Bruce Headley is the rarest of horsemen: he doesn’t own a cell phone.
Old school to the core, the 76-year-old trainer is a hay, oats and
water man. It’s been a successful modus operandi throughout his career
of nearly half a century, producing champions such as Kona Gold, the
2000 Breeders’ Cup Sprint winner.
Headley’s immediate focus is on M One Rifle, winner of the Grade I
Malibu Stakes in 2009, who has his designs on the $100,000 California
Cup Sprint at six furlongs on Oct. 29. The 5-year-old gelded son of One
Man Army has been working brilliantly towards the race since finishing
an uncharacteristic seventh in the Grade I Triple Bend Handicap at
Hollywood Park on July 2.
“He worked in 10 and change Friday (a bullet 1:11.20 on the work
tab),” Headley said. “He’s right on schedule. He ate everything Friday
night. He feels good and he’s happy. He didn’t even sweat Friday, didn’t
turn a hair or blow hard.”
Headley attributes the disappointing Triple Bend outing to an
eventful incident late in the stretch run of the Los Angeles Handicap
one race earlier, on May 30.
“He was involved in all that bumping,” Headley pointed out. “He got really slammed and they moved him up to second (from third).
“So the next time I ran him, he didn’t run that good (finishing
seventh by nearly 10 lengths in the Triple Bend). He got bruised
somewhere from that bumping, so I just took him home and kept training
him and put him in a paddock with Bermuda grass.” Headley has a 2 ½-acre
spread in Arcadia where he provides TLC to his charges as needed.
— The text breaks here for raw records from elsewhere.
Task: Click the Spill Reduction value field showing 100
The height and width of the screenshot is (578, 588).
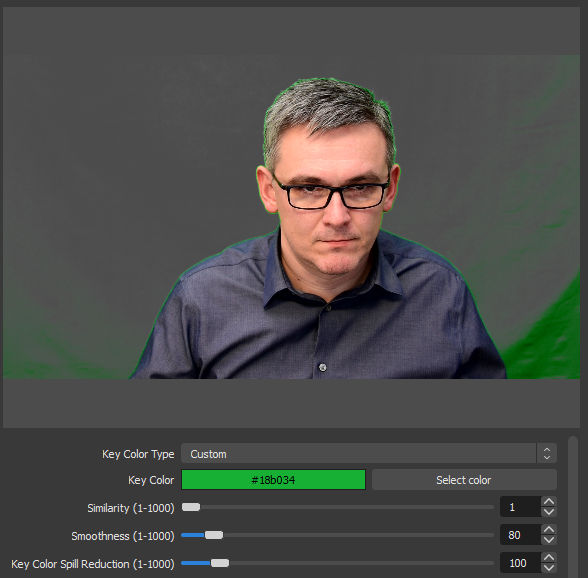Action: click(x=520, y=563)

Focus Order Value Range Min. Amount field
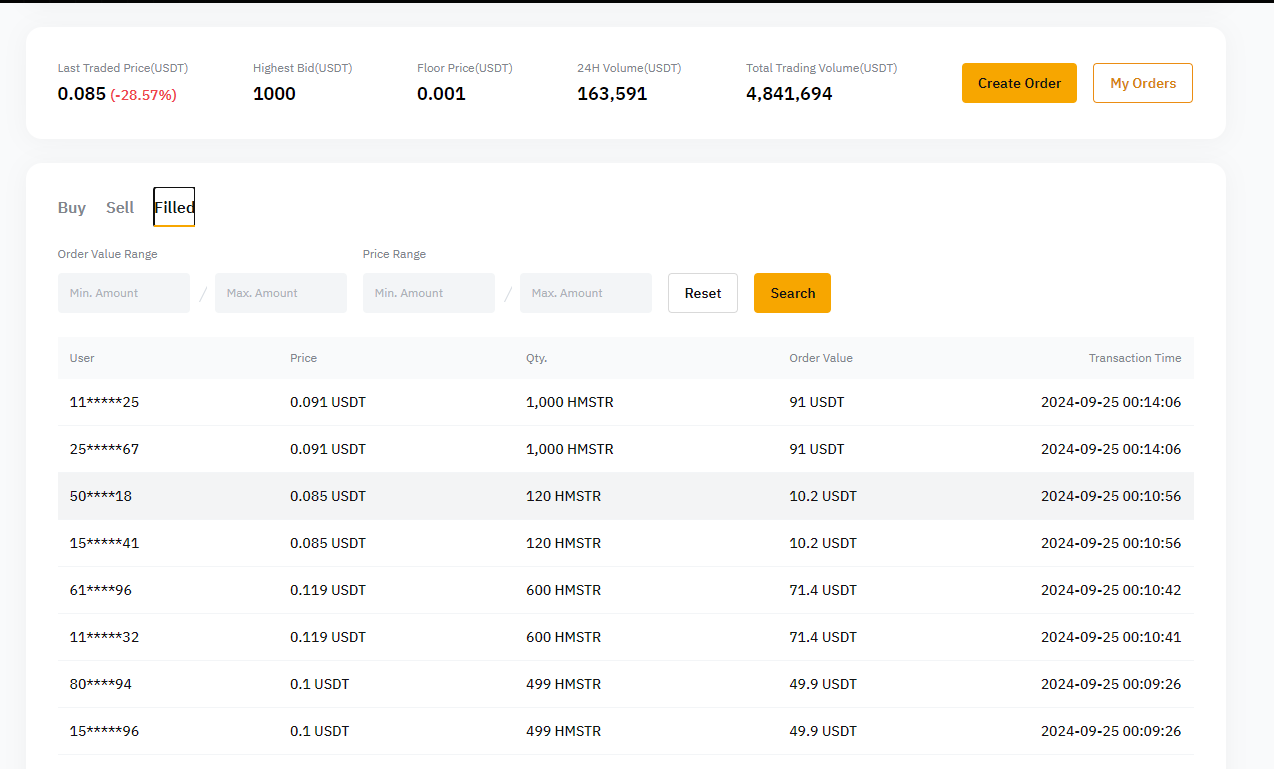coord(124,293)
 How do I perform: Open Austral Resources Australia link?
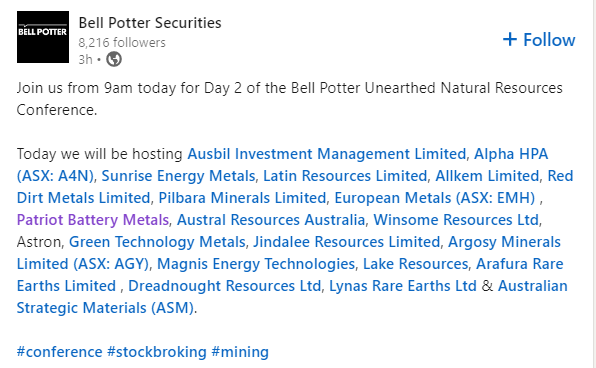271,220
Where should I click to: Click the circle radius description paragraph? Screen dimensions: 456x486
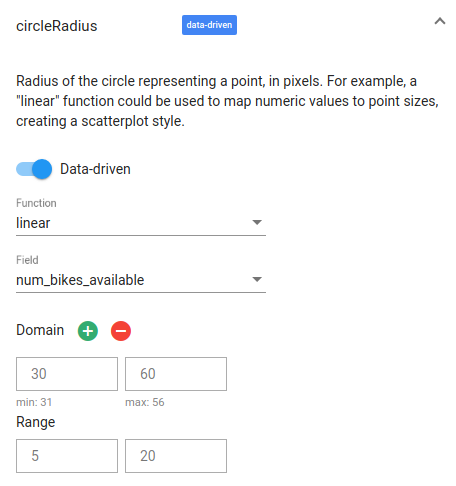tap(227, 101)
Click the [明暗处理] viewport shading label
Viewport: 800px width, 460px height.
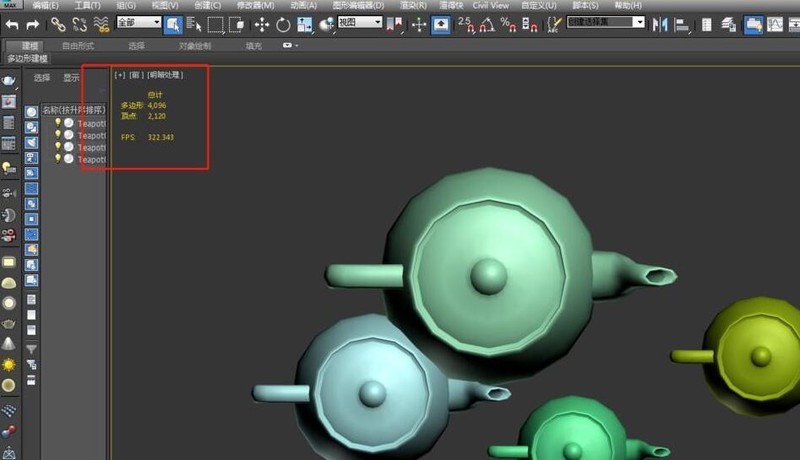click(x=165, y=74)
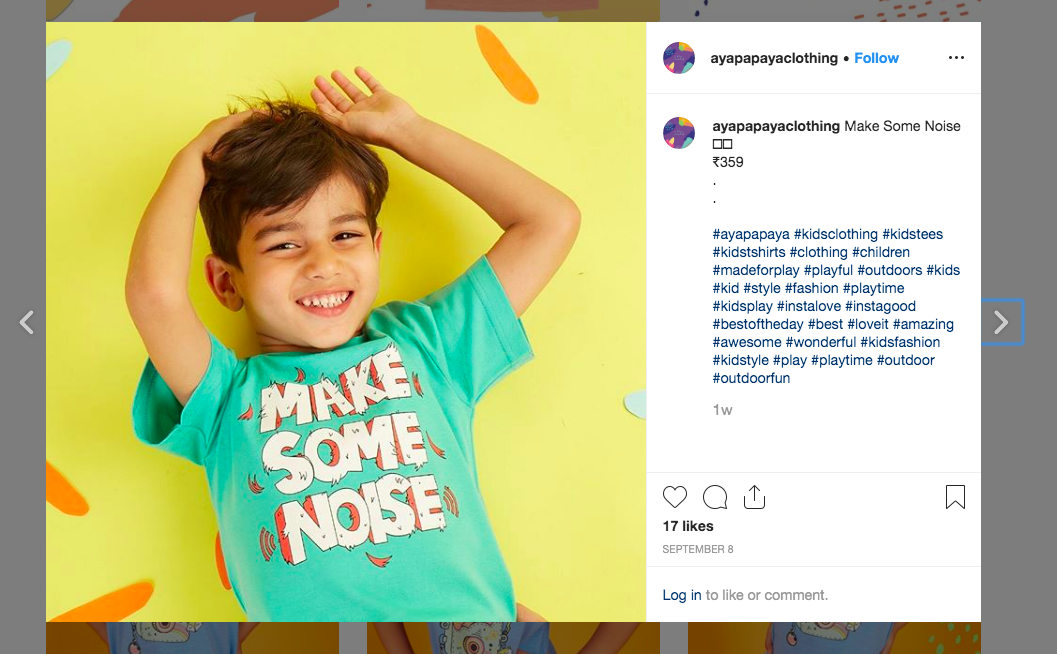Click the profile avatar beside the caption
This screenshot has height=654, width=1057.
coord(679,133)
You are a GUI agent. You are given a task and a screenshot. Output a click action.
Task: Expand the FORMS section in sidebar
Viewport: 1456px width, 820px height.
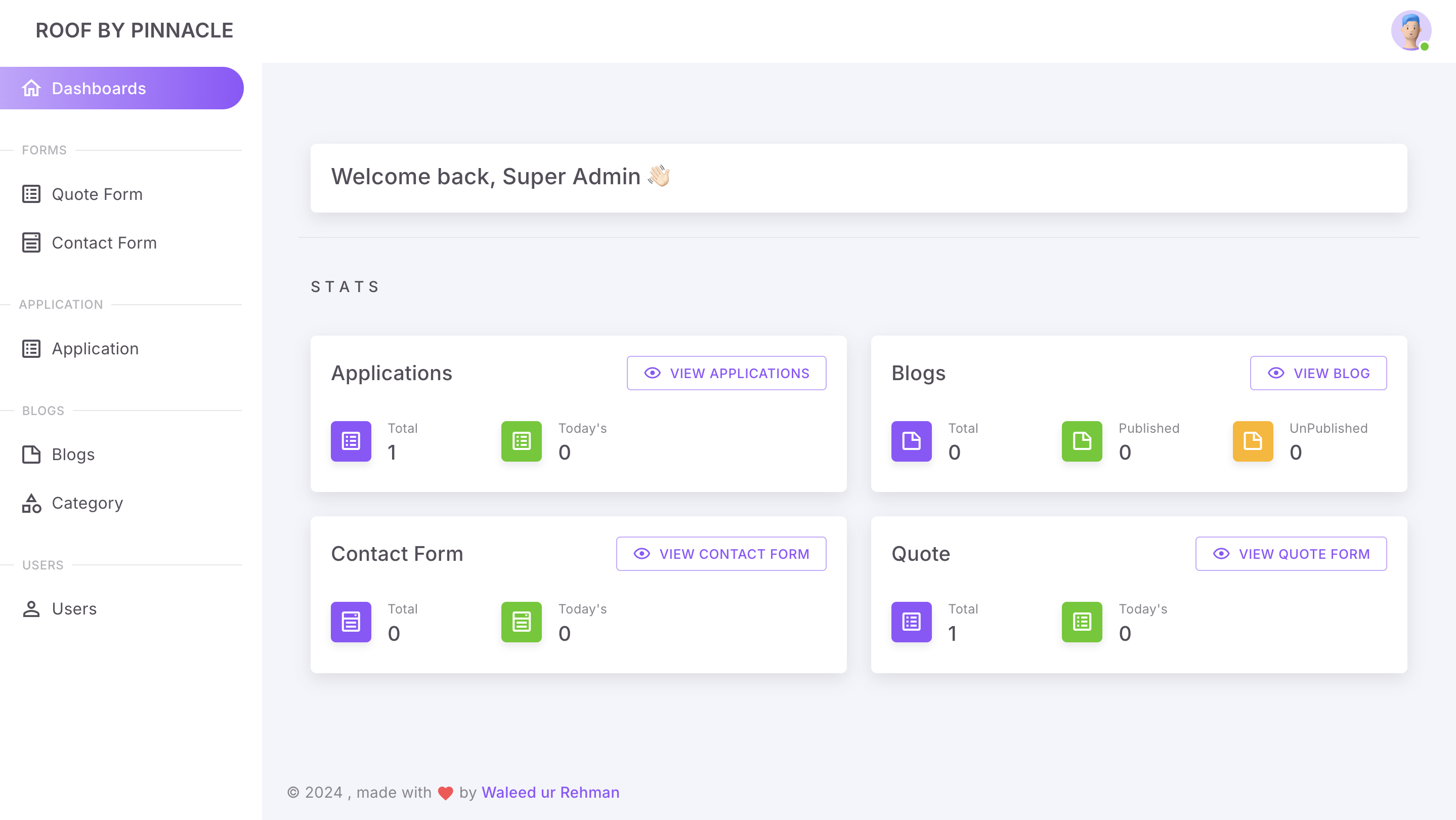44,150
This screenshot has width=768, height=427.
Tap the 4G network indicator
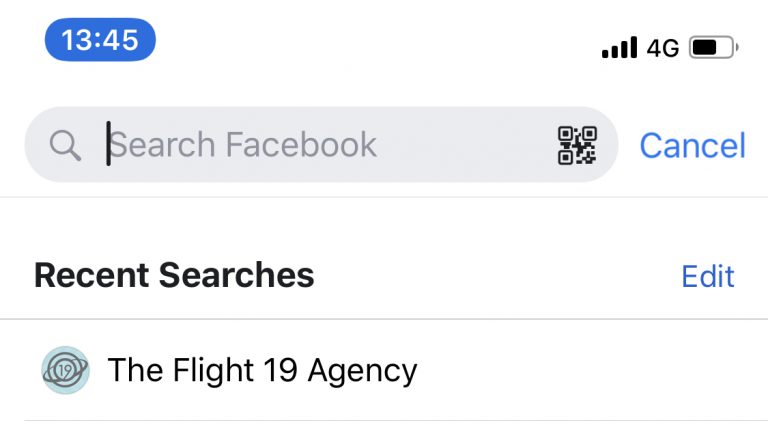point(663,48)
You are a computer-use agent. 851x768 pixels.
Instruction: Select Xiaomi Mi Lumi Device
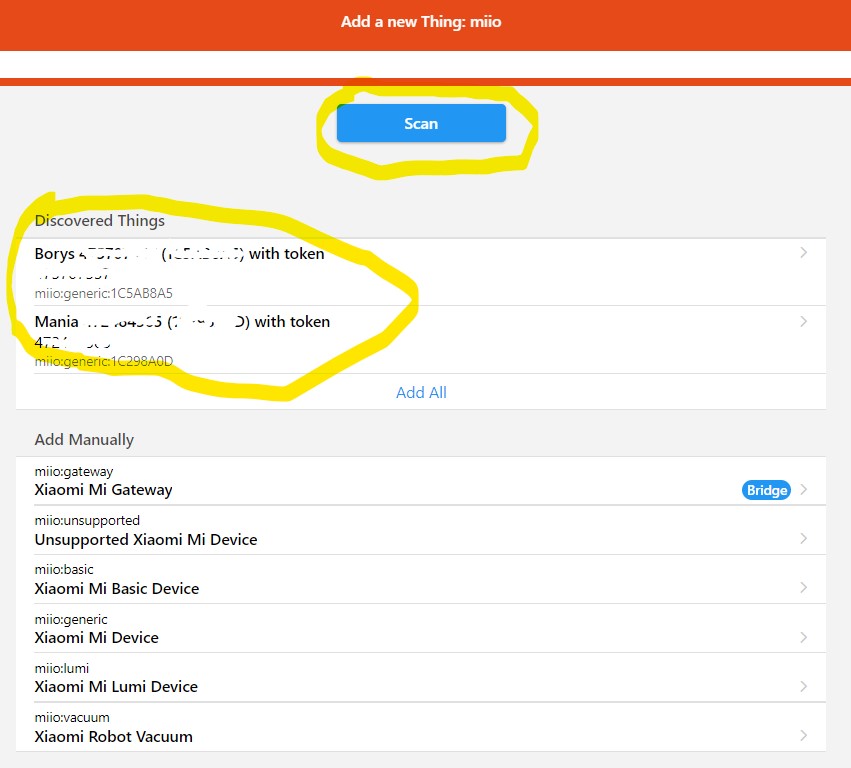(116, 687)
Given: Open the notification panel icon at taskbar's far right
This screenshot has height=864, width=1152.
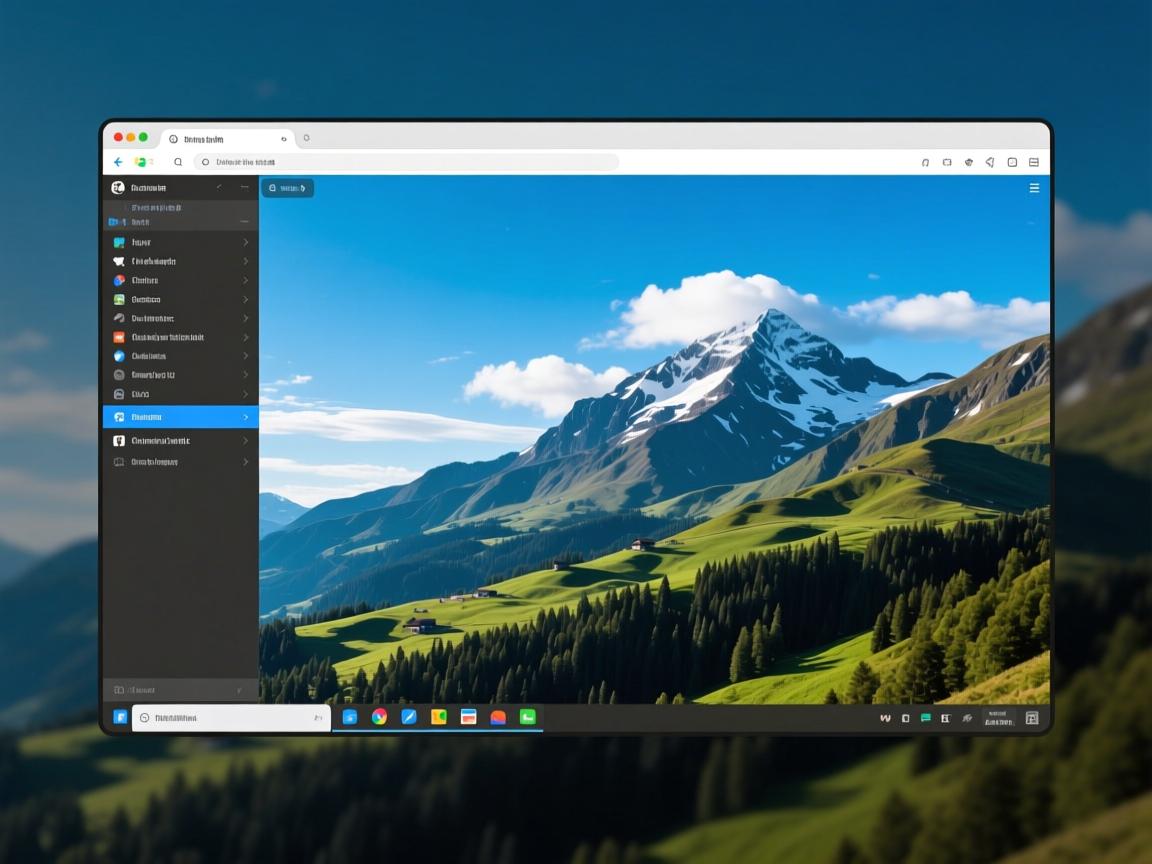Looking at the screenshot, I should [x=1032, y=718].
“I bought two tons of sand and made a big pile so that he could
roll in it every day,” Headley continued. “In 11 days I started trotting
him on the turf course and then turned him back out in the paddock all
day.”
It’s a regimen Headley has employed throughout his career.
Kona Gold was just one of Headley’s steeds that enjoyed a romp
in the sand. “Any horse in the world likes to roll,” Headley said.
“That’s one of their ways to scratch itches, get insects off their body
and shed hair. It makes a horse feel good.”